October 16, 2018, 08:09 AM
Filed Under: Mergers & Acquisitions

A quarter of companies making a major acquisition were downgraded, or placed on Rating Watch Negative or Negative Outlook immediately after the deal's announcement, based on our analysis of rating trends following 200 major transactions over five years, Fitch Ratings says. About 20% of companies in the sample were downgraded at least one notch in the year following an M&A announcement, which is roughly double the rate in Fitch's corporate portfolio as a whole. The proportion rose to 27% over two years.

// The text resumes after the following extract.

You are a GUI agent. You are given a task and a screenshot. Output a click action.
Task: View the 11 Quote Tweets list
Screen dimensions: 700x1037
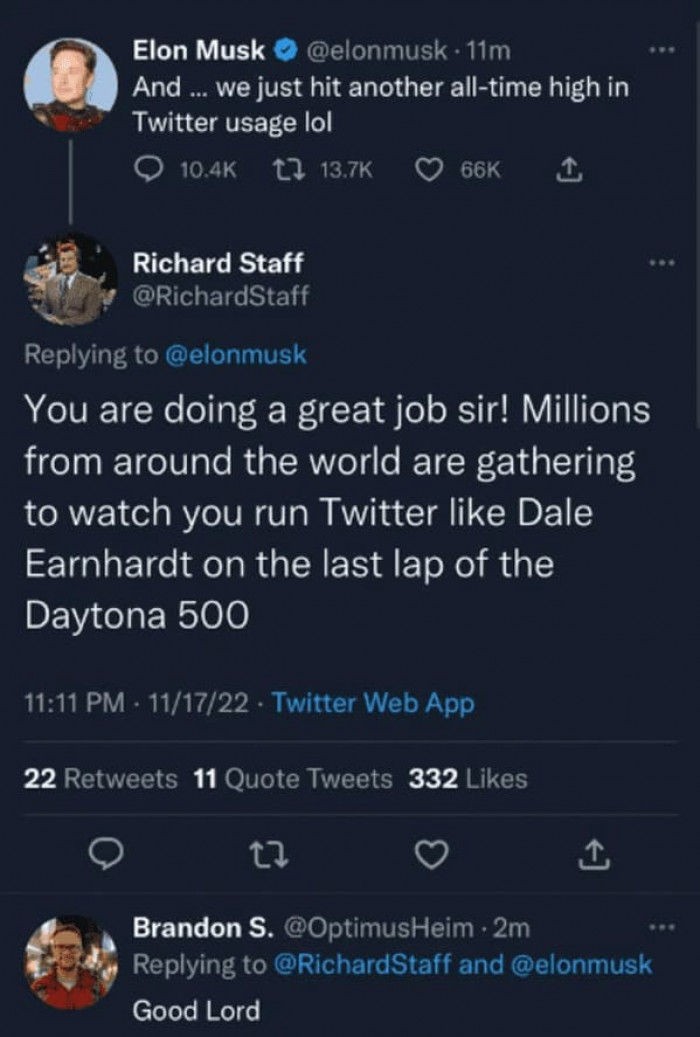point(293,779)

Major acquisitions can fundamentally change an issuer's credit profile. This is because companies typically take on more debt to pay for the acquisition, thereby boosting leverage. Fitch takes a forward-looking, through-the-cycle approach to ratings and we only expect to take a rating action when a change to the credit profile is likely to be sustained.

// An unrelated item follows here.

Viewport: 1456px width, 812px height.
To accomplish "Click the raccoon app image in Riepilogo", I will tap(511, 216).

This forward-looking approach to ratings means that subsequent near-term upgrades should be rare if an acquisition was the reason for our downgrade. This expectation is supported by the data, with only one company downgraded and then subsequently upgraded within two years of a major deal being announced. Similarly, the data shows that acquisitions rarely lead to a downgrade that is not signalled by a Negative Watch or Outlook at the time of the announcement.
 
Upgrades were significantly less frequent than downgrades overall, and when they occurred they were often non-investment grade companies whose ratings were constrained by their business profile, rather than by their leverage. Acquisitions paid for entirely with equity also resulted in more upgrades than downgrades in the sample, reflecting the fact that equity-only deals can strengthen business profiles, while any increase in the debt burden is limited to debt assumed from the target.

Larger deals are more likely to result in a rating action, but downgrades are still relatively frequent even when the target's EBITDA is less than 10% of the buyer's. Upgrades were most frequent where the target's EBITDA was at least 50% of the acquirer's. This is because of the transformational benefit that larger deals can have for the business profile of the acquirer, Fitch noted.